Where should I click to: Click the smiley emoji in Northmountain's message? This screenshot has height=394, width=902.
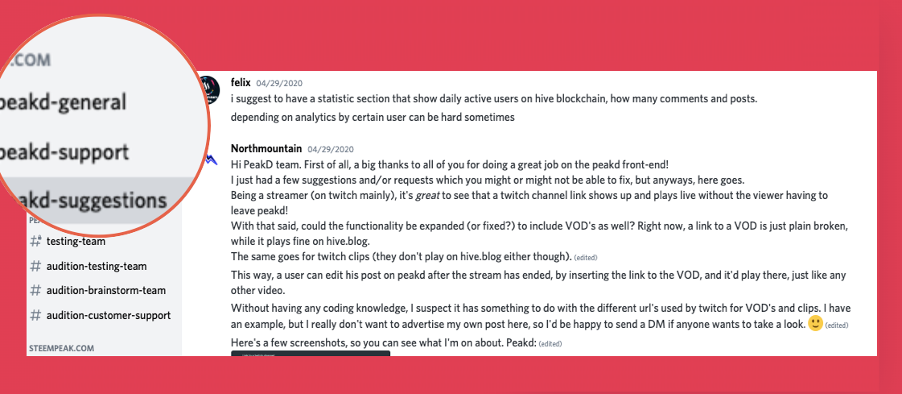click(815, 324)
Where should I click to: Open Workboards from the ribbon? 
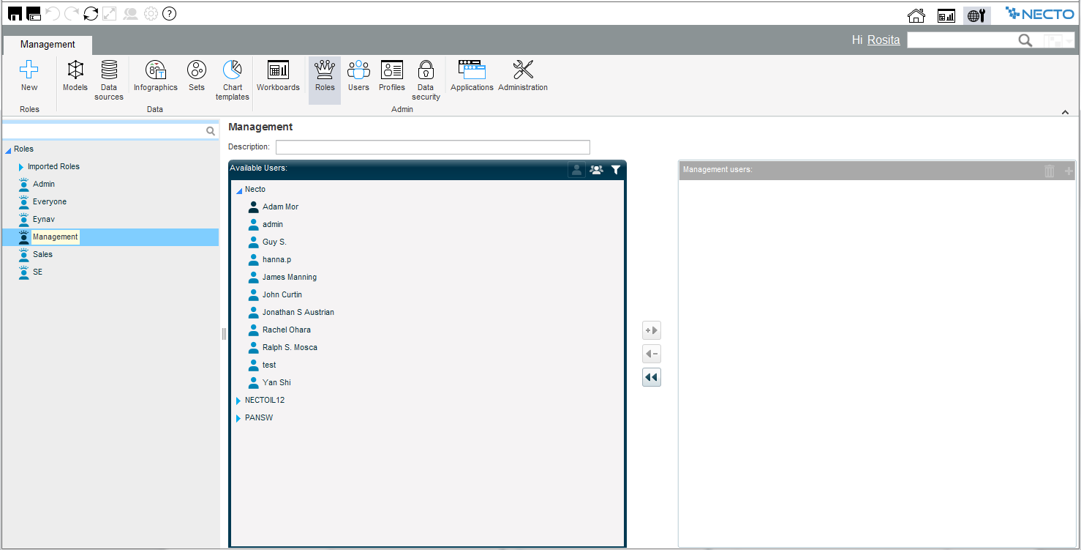click(x=278, y=76)
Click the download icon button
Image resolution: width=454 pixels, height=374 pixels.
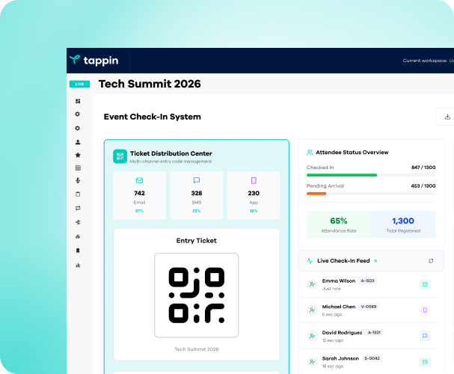click(447, 117)
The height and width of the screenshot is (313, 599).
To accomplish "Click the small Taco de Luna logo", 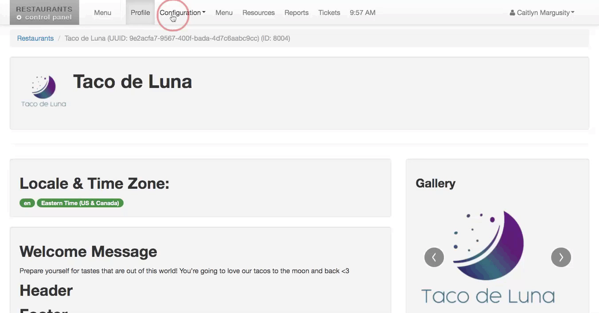I will (x=43, y=91).
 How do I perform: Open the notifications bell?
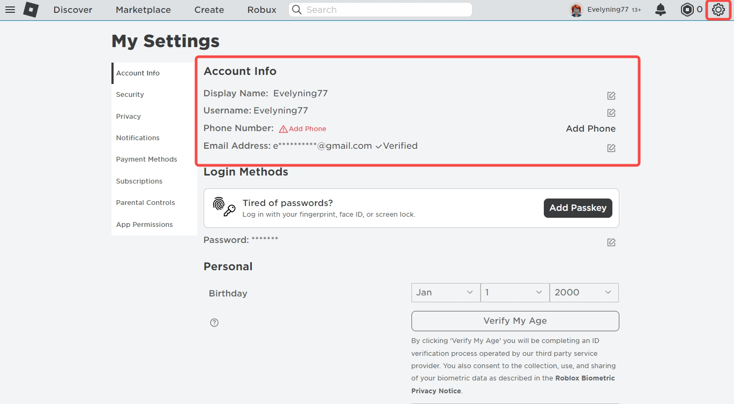coord(661,10)
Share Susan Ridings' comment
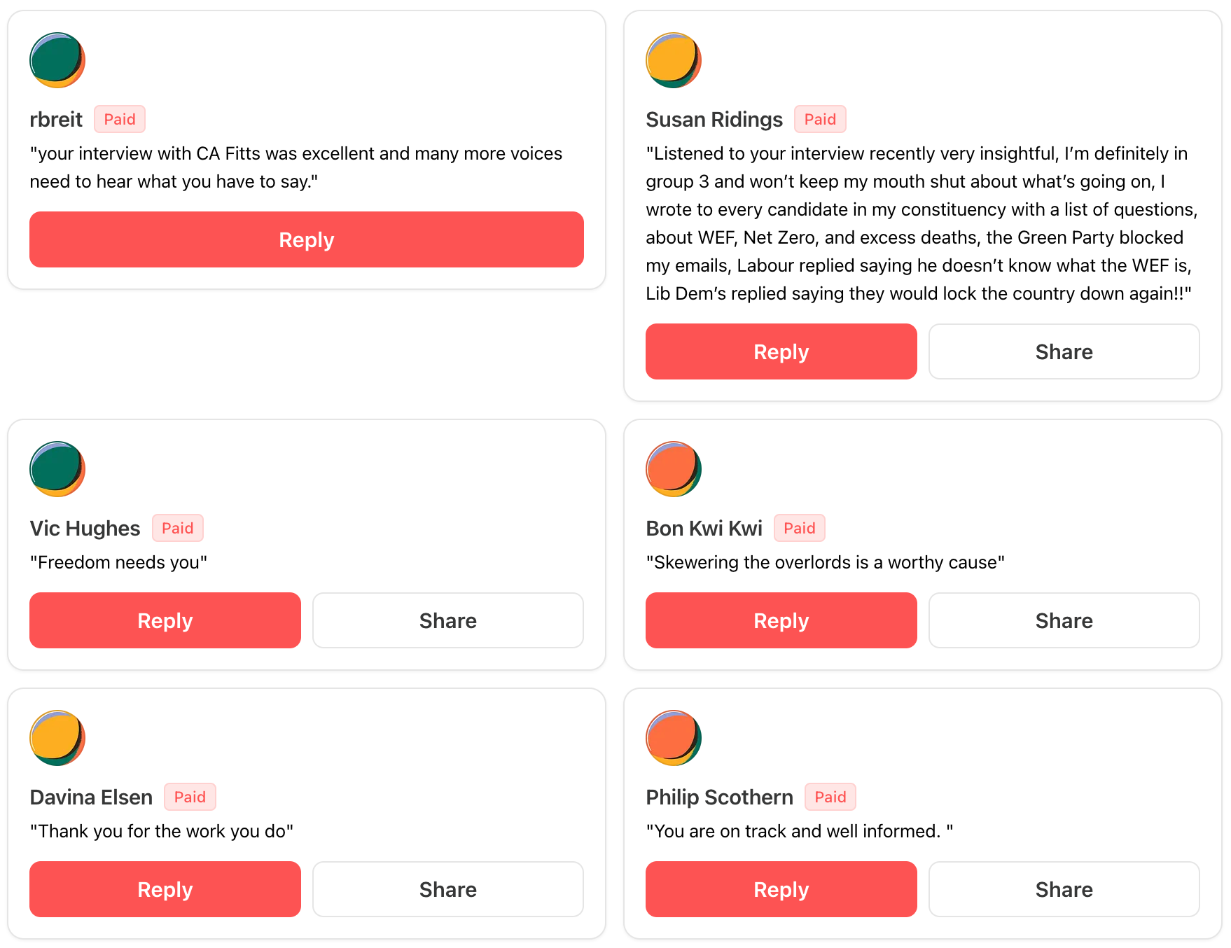 coord(1064,351)
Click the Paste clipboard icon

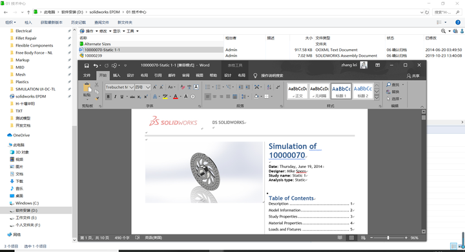pos(87,88)
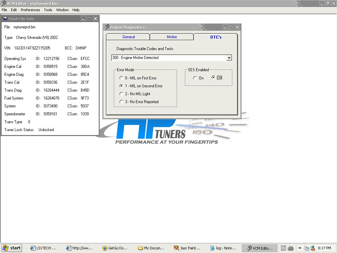Screen dimensions: 337x253
Task: Open the Tools menu
Action: point(48,10)
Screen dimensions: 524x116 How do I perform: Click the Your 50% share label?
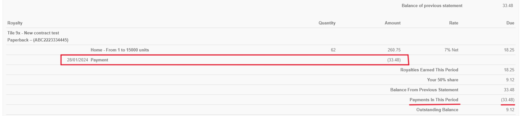[443, 80]
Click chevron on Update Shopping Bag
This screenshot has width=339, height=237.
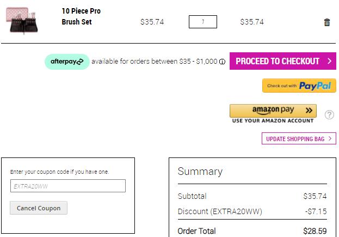point(330,139)
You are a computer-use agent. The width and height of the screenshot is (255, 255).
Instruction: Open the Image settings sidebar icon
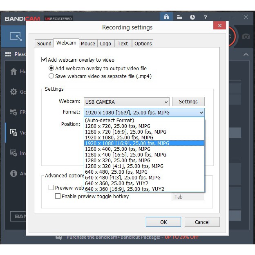pyautogui.click(x=13, y=153)
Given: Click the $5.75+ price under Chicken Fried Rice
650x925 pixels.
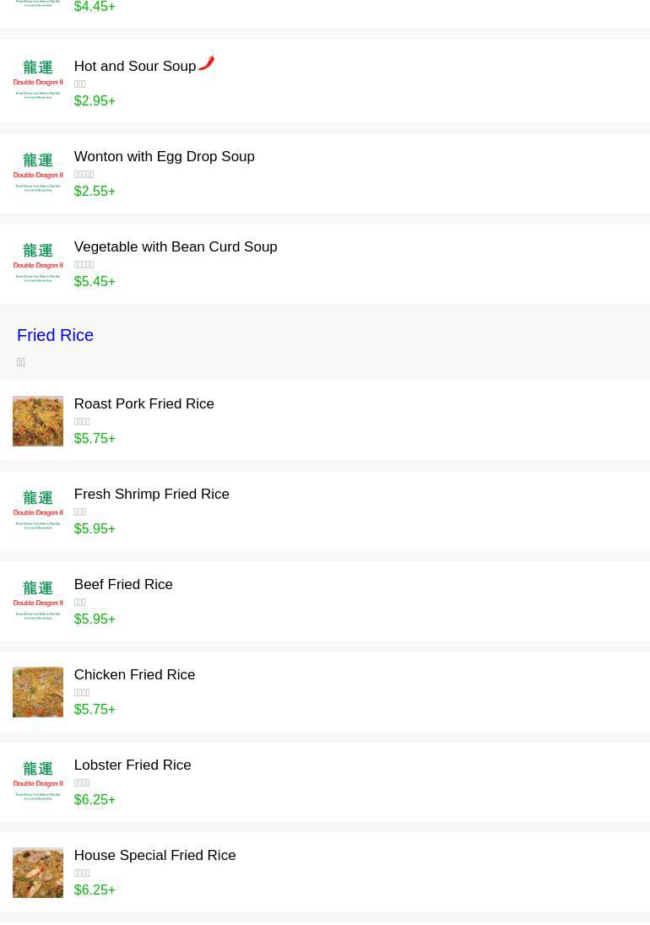Looking at the screenshot, I should pos(95,710).
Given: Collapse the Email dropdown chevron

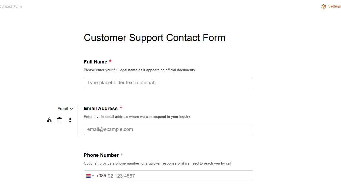Looking at the screenshot, I should 71,109.
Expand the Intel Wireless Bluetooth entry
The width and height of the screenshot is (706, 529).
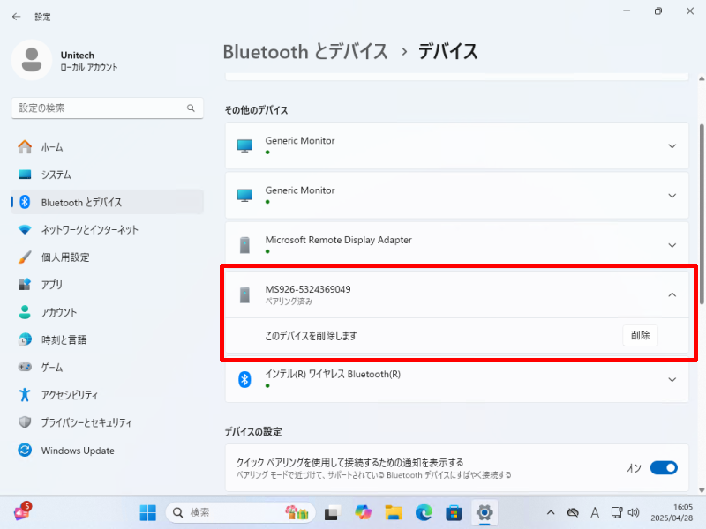(x=672, y=379)
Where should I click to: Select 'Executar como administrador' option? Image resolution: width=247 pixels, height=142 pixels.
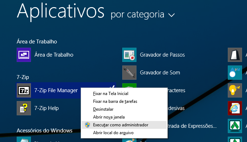[124, 125]
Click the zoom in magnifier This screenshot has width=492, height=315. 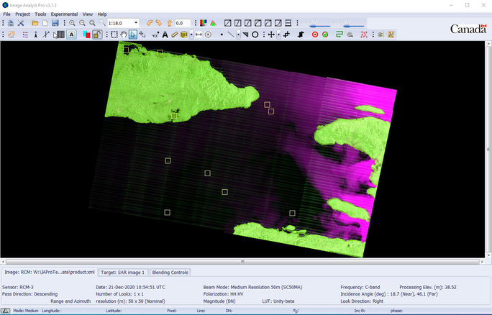tap(72, 23)

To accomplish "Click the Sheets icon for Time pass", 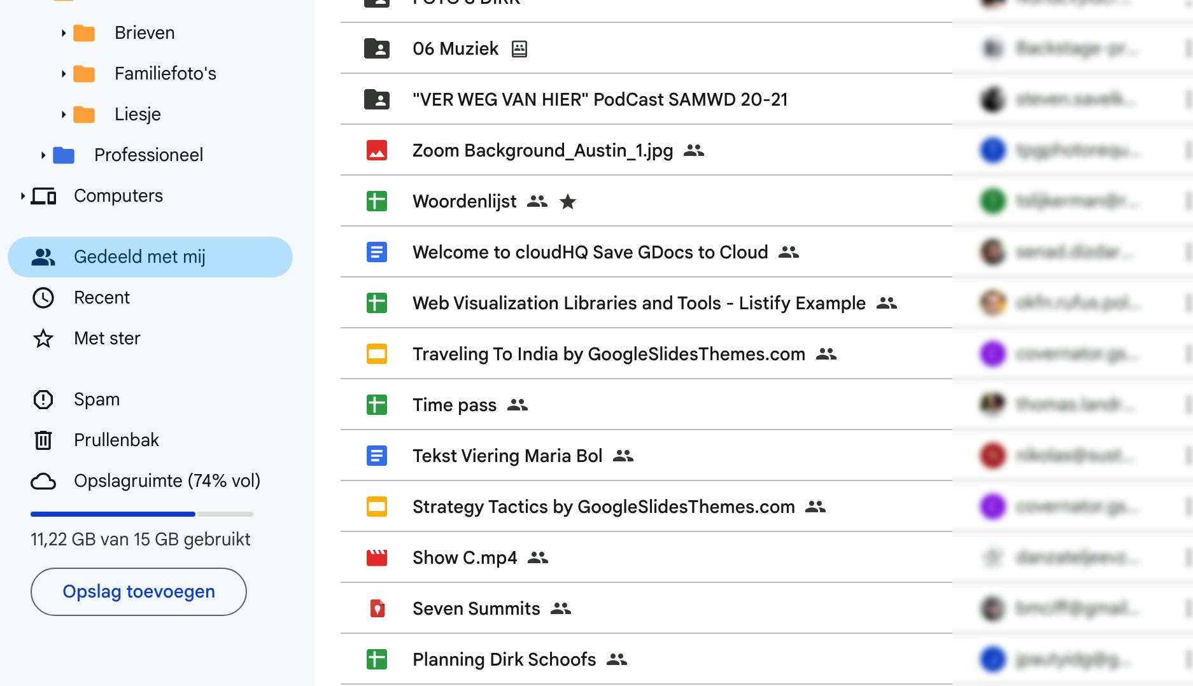I will tap(377, 405).

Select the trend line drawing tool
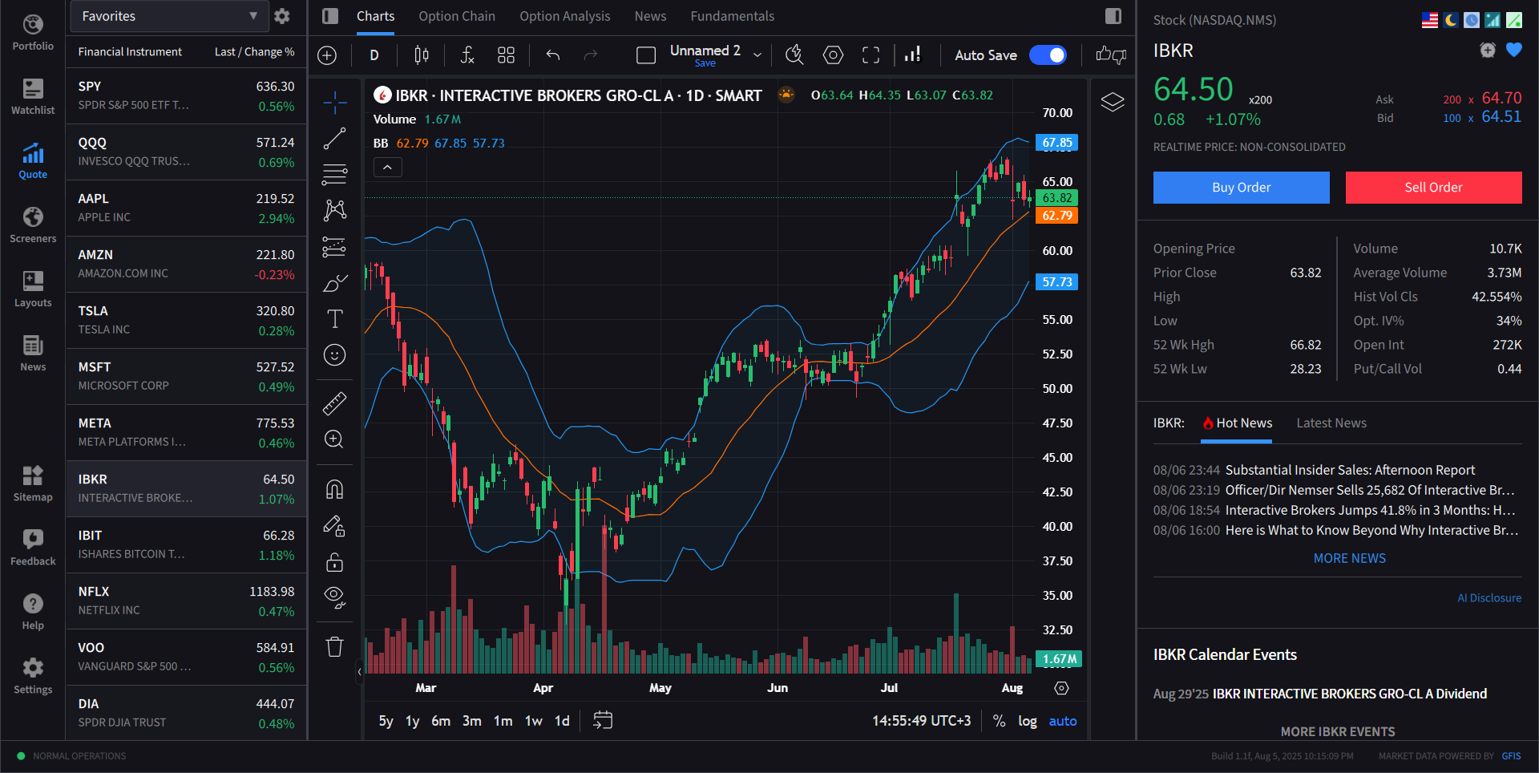(334, 139)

Task: Print, exactly, each line above from the one with "You are a computer-use" to the one with "Expand the Intel Wireless Bluetooth entry", end lines included. Leave pictures out of it.

Solution:
You are a computer-use agent. The width and height of the screenshot is (255, 255).
Instruction: Open the Image settings sidebar icon
pyautogui.click(x=13, y=153)
Given: Click the $5.75+ price under Chicken Fried Rice
650x925 pixels.
Looking at the screenshot, I should pos(95,710).
Given: Collapse the Email dropdown chevron

Looking at the screenshot, I should 71,109.
Expand the Intel Wireless Bluetooth entry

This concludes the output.